*** Given text ***

Refined by Greenleaf in the 1970’s servant leadership came to be a widely respected and utilized style that is defined by a leader’s:
- Care for others
- Ability to set an example
- Commitment to uphold ethics
- Drive to support others to success
Servant leadership is a popular style in nonprofit organizations and executive healthcare careers. The values of the servant leadership style hold lessons for any leadership style. The values associated with the servant leadership style include:
1. Prioritize Service
For the leader with a servant style a drive to serve the most vulnerable populations is ingrained. Just like a triage nurse determines the patient that needs immediate attention, the leader allocates resources to those with greatest need first.
2. Share Power
Servant leaders want others to step into leadership positions when appropriate. Decision making is shared, each person or group has a voice and the leader’s input is not privileged over others, reinforcing power differentials.

***

Exercise details | Extend the servant leadership passage beyond its last sentence, carrying on its numbered list of values in the same style.

*** Supplied material ***

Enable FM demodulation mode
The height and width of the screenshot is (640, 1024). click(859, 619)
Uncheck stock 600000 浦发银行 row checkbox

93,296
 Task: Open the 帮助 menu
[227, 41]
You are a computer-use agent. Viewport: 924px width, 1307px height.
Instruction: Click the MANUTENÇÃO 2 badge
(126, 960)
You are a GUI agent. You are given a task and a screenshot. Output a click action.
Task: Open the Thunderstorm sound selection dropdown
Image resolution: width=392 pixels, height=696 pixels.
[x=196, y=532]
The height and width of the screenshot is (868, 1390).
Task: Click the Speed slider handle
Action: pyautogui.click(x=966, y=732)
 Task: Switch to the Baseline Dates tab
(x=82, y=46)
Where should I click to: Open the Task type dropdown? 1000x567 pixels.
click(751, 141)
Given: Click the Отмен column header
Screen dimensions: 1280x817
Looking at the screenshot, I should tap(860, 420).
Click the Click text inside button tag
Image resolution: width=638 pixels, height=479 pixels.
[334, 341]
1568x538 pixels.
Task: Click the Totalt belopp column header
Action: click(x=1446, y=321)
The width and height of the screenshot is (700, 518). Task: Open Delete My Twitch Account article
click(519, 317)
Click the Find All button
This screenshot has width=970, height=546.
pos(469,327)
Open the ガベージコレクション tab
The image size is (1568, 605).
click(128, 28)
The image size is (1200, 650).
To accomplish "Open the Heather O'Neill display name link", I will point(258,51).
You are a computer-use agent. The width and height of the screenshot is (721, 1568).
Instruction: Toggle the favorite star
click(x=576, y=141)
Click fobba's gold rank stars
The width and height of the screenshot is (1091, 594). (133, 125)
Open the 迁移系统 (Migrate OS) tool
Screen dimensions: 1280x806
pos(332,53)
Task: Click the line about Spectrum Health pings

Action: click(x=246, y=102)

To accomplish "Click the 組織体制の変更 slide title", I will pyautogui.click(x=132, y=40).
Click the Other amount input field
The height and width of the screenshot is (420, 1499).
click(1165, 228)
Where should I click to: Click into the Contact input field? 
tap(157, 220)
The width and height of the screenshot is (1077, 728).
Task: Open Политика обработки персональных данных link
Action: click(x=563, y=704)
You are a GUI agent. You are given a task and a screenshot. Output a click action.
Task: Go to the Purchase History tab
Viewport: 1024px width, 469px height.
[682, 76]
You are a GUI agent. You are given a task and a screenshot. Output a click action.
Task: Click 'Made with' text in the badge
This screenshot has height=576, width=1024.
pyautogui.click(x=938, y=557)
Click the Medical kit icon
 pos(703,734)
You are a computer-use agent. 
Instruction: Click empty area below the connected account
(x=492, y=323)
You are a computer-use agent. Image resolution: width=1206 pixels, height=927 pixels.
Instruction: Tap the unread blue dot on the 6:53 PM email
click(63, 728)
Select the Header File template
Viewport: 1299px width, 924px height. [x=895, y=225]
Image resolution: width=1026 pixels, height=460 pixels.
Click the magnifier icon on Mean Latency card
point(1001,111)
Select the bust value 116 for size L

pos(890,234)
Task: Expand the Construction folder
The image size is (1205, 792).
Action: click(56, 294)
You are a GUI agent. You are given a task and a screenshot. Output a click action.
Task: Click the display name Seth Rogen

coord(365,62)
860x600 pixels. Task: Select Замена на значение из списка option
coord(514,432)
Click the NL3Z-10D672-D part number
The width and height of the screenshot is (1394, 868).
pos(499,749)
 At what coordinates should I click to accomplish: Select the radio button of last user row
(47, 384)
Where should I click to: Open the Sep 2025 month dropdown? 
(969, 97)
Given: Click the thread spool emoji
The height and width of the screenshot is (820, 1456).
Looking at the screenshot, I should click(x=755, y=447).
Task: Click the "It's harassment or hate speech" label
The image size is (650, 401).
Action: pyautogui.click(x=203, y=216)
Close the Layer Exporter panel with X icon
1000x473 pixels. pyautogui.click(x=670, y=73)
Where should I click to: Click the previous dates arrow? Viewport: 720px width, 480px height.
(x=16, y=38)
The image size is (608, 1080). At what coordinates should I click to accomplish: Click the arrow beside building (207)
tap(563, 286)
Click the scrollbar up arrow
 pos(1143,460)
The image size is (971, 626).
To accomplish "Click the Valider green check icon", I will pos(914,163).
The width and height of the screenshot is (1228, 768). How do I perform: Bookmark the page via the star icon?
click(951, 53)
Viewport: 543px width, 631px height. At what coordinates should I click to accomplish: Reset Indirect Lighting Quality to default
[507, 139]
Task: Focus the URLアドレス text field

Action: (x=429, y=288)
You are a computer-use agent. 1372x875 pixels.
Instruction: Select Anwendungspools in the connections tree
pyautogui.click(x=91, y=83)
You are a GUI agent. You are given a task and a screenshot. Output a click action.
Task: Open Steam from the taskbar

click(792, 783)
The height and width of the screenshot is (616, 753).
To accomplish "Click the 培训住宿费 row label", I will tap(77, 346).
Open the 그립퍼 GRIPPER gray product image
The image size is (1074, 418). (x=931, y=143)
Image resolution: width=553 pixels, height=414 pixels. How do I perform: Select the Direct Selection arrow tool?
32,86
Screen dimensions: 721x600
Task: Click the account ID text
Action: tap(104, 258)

***

Output for this exercise |
3. Demonstrate Care
In everything a leader seeks to achieve it’s important to show empathetic concern. Empathy is a large part of emotional intelligence. Demonstrating care is especially important and useful in healthcare as it impacts patient outcomes as well.
4. Develop Others
Leadership within this style is not about the individual’s power or influence but about the development of others. Success is defined by the empowerment of employees not the achievement of the leader. Empowered employees are more likely to take ownership of their activities and outcomes.
5. Eschew Wealth
Servant leaders are in their position to make a difference not accumulate money. Their career decisions are guided by the principles of service not markets.
6. Build Trust
Without trust, those that follow aren’t engaged. Trust is one of four primary things that followers need according to Tim Rath and Barry Conchie. In their book, Strengths Based Leadership: Great Leaders, Teams, and Why People Follow, Rath and Conchie’s research indicates that trust is the foundation of leadership. Leaders that gain the trust of their employees enjoy better and more frequent communication and engagement.
7. Create a Safe Space
Psychological safety is a vital part of functional workplaces. Amy Edmonson, a Harvard professor and prominent researcher, coined the term psychological safety to indicate the belief that a team creates a space “safe for interpersonal risk taking”.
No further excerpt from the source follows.